Our search engine (RICE) has a feature called 'auto-complete'. As you type into the search box, it will suggest terms that you might be searching for.
To do this we use JavaScript events to respond as you type within the search box. Each time you press a key, we send a request back to the search engine, the search engine then responds with a set of possible queries ordered by most likely match. These are then displayed instantaneously using a technology called AJAX. Simple!
So, how do we work out which search term will be the most likely? Using a technique called n-grams we use a sub-set of the current input to predict what the user wants based on the content of our website.
What are n-grams?
Brace yourself:
A n-gram is a sequence of any number of items from a given sequence. We use the content of our own web pages to build these sequences. So, lets look at an example of an n-gram, consider the following snippet of text:
You can contact Shropshire Council by phone, email, web, in person or in writing
To take a tri-gram (an n-gram of 3) of this text, imagine a window of three words sliding over the text one word at a time. This give us the following tri-grams:
You can contact can contact Shropshire contact Shropshire Council Shropshire Council by Council by phone by phone email phone email web email web in web in person in person or person or in or in writing
If you imagine this happening on every page of our website, for every level of n-gram (not only tri-grams, but uni-grams, bi-grams and quad-grams) we can create a list of the most common sequences of words. As you could probably guess, the word most likely to follow 'Shropshire' on our website is 'Council'.

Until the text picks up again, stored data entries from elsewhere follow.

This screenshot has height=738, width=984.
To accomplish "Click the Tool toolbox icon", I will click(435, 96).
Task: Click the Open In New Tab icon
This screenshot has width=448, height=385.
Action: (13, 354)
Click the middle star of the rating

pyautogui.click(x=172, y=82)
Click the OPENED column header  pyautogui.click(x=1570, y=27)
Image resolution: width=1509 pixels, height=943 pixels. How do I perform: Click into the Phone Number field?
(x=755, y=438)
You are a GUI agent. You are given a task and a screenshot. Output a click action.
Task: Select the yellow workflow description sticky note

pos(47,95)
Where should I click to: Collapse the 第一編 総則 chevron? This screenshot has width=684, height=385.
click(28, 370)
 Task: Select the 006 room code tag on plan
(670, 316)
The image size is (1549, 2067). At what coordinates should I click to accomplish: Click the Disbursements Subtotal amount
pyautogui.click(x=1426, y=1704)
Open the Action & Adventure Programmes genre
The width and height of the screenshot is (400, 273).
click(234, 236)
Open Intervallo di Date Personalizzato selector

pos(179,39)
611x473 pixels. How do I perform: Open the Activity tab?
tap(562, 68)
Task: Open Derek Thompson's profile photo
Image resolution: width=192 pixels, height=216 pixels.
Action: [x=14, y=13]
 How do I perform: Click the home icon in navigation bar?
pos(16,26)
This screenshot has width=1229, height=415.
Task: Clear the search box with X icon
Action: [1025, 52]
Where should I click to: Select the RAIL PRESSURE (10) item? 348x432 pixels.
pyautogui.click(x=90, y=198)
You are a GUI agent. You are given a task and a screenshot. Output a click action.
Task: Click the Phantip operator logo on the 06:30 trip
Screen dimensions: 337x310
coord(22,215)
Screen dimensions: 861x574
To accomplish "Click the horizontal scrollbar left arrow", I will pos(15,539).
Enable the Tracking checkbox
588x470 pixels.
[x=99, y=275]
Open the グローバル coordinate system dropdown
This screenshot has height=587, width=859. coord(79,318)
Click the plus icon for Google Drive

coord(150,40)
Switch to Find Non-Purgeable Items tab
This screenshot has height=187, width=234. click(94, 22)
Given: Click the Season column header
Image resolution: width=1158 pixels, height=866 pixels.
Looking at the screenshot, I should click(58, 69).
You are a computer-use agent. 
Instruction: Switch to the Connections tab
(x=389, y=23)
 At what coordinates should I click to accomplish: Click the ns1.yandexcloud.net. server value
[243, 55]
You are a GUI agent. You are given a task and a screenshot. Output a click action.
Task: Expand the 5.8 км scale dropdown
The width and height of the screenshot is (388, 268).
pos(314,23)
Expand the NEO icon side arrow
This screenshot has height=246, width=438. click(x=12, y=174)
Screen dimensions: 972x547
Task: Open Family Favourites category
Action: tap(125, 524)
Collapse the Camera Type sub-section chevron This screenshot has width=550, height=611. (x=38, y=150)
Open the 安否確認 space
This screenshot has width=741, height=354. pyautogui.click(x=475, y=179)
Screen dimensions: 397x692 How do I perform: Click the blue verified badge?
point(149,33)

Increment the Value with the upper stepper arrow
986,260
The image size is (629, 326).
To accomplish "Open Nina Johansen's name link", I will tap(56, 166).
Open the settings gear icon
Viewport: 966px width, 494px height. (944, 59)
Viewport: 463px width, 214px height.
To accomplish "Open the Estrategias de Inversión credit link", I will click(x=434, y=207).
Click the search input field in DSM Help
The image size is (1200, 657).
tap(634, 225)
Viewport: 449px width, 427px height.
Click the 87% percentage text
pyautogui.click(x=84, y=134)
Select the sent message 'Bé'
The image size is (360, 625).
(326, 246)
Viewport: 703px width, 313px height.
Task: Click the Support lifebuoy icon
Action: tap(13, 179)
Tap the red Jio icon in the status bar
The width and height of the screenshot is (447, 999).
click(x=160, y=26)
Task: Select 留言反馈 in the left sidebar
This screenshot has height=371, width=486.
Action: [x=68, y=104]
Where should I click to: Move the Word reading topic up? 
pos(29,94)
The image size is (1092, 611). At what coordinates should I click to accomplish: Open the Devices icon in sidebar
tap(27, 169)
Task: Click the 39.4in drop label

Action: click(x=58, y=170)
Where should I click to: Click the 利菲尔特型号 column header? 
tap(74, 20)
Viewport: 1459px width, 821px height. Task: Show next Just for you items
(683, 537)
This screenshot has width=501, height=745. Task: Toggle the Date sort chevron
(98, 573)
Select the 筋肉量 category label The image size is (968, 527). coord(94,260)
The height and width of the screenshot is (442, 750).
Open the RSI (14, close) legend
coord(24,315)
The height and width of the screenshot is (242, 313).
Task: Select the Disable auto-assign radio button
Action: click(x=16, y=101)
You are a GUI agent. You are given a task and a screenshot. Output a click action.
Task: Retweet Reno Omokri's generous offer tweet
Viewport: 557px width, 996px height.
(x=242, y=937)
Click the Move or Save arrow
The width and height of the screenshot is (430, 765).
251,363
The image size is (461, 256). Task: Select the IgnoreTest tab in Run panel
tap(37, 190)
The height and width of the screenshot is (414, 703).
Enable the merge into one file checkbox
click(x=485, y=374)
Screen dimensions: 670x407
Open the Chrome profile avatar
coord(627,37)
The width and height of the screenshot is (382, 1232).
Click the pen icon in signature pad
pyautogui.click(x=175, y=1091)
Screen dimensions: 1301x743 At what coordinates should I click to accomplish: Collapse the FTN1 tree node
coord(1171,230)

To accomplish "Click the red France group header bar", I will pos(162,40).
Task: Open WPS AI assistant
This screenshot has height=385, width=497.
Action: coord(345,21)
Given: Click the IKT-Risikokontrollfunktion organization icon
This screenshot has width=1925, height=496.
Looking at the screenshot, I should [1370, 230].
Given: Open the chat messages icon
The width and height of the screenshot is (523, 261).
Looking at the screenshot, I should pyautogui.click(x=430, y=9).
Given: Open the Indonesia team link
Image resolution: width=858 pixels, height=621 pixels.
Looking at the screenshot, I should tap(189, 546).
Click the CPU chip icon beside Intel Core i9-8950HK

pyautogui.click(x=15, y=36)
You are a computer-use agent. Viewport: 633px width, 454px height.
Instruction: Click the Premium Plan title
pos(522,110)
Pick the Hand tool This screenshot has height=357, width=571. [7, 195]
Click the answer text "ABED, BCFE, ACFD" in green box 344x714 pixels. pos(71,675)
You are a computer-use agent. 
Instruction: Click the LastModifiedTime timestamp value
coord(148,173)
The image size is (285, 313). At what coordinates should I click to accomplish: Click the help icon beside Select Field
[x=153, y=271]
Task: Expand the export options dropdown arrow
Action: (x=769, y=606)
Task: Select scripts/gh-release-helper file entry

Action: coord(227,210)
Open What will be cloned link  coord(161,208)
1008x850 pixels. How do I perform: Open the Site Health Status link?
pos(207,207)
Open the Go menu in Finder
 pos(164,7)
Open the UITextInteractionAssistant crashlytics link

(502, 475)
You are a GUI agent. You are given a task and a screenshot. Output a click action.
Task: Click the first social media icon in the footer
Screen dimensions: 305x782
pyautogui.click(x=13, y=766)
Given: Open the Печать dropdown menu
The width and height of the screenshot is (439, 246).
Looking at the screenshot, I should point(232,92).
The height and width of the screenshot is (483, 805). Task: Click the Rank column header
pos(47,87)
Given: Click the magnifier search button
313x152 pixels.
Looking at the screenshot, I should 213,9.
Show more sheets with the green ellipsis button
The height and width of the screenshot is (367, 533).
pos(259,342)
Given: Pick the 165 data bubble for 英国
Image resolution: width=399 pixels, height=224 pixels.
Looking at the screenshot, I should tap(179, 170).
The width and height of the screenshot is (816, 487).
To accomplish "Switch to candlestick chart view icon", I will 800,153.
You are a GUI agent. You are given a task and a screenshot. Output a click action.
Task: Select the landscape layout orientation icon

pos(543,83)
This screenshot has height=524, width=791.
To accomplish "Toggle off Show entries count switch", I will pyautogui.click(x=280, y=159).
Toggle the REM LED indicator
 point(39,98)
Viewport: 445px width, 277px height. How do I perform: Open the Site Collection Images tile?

Tuning performance in the database (this is where is gets really complicated)
Evaluating and using n-grams is computationally expensive. If we want auto-complete to be useful it has to work in as close to real-time as possible, presenting search options as fast as you can type them.
Powering our search engine is PostgreSQL, the worlds most advanced open source relational database. PostgreSQL allows indexes to be created based upon the result of an expression, not just the raw field value, known as 'expression indexes'.
At the database level, our implementation of n-grams defines numerous expression indexes. This allows the complex matches to be executed quickly and efficiently. Most databases would require executing the function on every row within the table, that would be slow, exactly what we don't want in this situation.
The following is a snippet from the n-gram database schema, this demonstrates the expression indexes:
CREATE INDEX "1GRAM_BUILT_G1_S10_IDX" ON "1GRAMS" USING btree("substring"("GRAM1", 1, 10)); CREATE INDEX "1GRAM_BUILT_G1_S1_IDX" ON "1GRAMS" USING btree("substring"("GRAM1", 1, 1)); CREATE INDEX "1GRAM_BUILT_G1_S2_IDX" ON "1GRAMS" USING btree("substring"("GRAM1", 1, 2)); CREATE INDEX "1GRAM_BUILT_G1_S3_IDX" ON "1GRAMS" USING btree("substring"("GRAM1", 1, 3));
We then query the database using procedural SQL functions, the following is the uni-gram query function:
CREATE OR REPLACE FUNCTION query1grams(g1 text) RETURNS SETOF "1gramtype" AS $BODY$ DECLARE g1l integer; g1q text; tmp "1gramtype"; BEGIN g1q := g1; g1l := char_length(g1q); IF g1l > 0 THEN IF g1l > 10 THEN g1l := 10; g1q := substring(g1q,1,g1l); END IF; FOR tmp IN SELECT g."ID",g."GRAM1",g."POPULARITY" FROM "1GRAMS" g WHERE substring(g."GRAM1",1,g1l) = g1q ORDER BY g."POPULARITY" DESC LOOP RETURN NEXT tmp; END LOOP; END IF; RETURN; END; $BODY$ LANGUAGE plpgsql VOLATILE COST 100 ROWS 1000; ALTER FUNCTION query1grams(text) OWNER TO "search";
This function looks at the length of the n-gram and generates a database query which will correctly target our defined expression indexes.
Using pgAdmin III, we can look at the query plan, as shown below:
As you can see, PostgreSQL is executing the query using an index scan, this is fast and efficient and results in very quick auto-completion for the search engine.